[Data items]
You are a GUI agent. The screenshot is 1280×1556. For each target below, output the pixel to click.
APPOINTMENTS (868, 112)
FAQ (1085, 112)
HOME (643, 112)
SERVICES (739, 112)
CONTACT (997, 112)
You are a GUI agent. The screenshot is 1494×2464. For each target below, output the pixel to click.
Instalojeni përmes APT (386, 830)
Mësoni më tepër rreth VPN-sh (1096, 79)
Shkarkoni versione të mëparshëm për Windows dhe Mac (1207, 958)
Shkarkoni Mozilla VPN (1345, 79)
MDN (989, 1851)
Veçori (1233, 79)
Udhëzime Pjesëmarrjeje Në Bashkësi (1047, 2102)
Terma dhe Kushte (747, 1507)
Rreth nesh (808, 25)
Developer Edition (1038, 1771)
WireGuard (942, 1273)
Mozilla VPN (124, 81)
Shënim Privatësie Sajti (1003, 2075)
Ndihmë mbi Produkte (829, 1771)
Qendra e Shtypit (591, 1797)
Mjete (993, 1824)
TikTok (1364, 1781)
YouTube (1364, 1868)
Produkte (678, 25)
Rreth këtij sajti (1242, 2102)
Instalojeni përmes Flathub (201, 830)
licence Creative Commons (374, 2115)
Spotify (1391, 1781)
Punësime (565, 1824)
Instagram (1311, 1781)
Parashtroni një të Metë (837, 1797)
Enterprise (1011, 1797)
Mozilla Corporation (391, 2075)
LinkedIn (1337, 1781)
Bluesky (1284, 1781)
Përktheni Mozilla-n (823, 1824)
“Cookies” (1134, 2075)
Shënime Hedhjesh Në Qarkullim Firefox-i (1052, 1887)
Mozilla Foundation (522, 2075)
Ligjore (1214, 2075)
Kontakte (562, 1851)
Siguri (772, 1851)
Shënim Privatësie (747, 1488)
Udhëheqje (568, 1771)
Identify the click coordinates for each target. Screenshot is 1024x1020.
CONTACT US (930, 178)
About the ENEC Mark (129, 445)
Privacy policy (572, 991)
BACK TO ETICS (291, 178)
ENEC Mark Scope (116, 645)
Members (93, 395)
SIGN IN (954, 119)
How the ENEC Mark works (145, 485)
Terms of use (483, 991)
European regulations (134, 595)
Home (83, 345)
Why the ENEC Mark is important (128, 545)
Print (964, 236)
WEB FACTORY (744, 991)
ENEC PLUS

INSTRUCTIONS FOR THE TASK:
Copy every one of the lines above word for word, without changing anything.

RIGHT ANSWER:
You are a GUI agent. The screenshot is 1280×1556. For each target below, output the pixel to click.
APPOINTMENTS (868, 112)
FAQ (1085, 112)
HOME (643, 112)
SERVICES (739, 112)
CONTACT (997, 112)
You are a GUI agent. The screenshot is 1494×2464. For each target below, output the pixel to click.
Instalojeni përmes APT (386, 830)
Mësoni më tepër rreth VPN-sh (1096, 79)
Shkarkoni versione të mëparshëm për Windows dhe Mac (1207, 958)
Shkarkoni Mozilla VPN (1345, 79)
MDN (989, 1851)
Veçori (1233, 79)
Udhëzime Pjesëmarrjeje Në Bashkësi (1047, 2102)
Terma dhe Kushte (747, 1507)
Rreth nesh (808, 25)
Developer Edition (1038, 1771)
WireGuard (942, 1273)
Mozilla VPN (124, 81)
Shënim Privatësie Sajti (1003, 2075)
Ndihmë mbi Produkte (829, 1771)
Qendra e Shtypit (591, 1797)
Mjete (993, 1824)
TikTok (1364, 1781)
YouTube (1364, 1868)
Produkte (678, 25)
Rreth këtij sajti (1242, 2102)
Instalojeni përmes Flathub (201, 830)
licence Creative Commons (374, 2115)
Spotify (1391, 1781)
Punësime (565, 1824)
Instagram (1311, 1781)
Parashtroni një të Metë (837, 1797)
Enterprise (1011, 1797)
Mozilla Corporation (391, 2075)
LinkedIn (1337, 1781)
Bluesky (1284, 1781)
Përktheni Mozilla-n (823, 1824)
“Cookies” (1134, 2075)
Shënime Hedhjesh Në Qarkullim Firefox-i (1052, 1887)
Mozilla Foundation (522, 2075)
Ligjore (1214, 2075)
Kontakte (562, 1851)
Siguri (772, 1851)
Shënim Privatësie (747, 1488)
Udhëheqje (568, 1771)
Identify the click coordinates for each target. Screenshot is 1024x1020.
CONTACT US (930, 178)
About the ENEC Mark (129, 445)
Privacy policy (572, 991)
BACK TO ETICS (291, 178)
ENEC Mark Scope (116, 645)
Members (93, 395)
SIGN IN (954, 119)
How the ENEC Mark works (145, 485)
Terms of use (483, 991)
European regulations (134, 595)
Home (83, 345)
Why the ENEC Mark is important (128, 545)
Print (964, 236)
WEB FACTORY (744, 991)
ENEC PLUS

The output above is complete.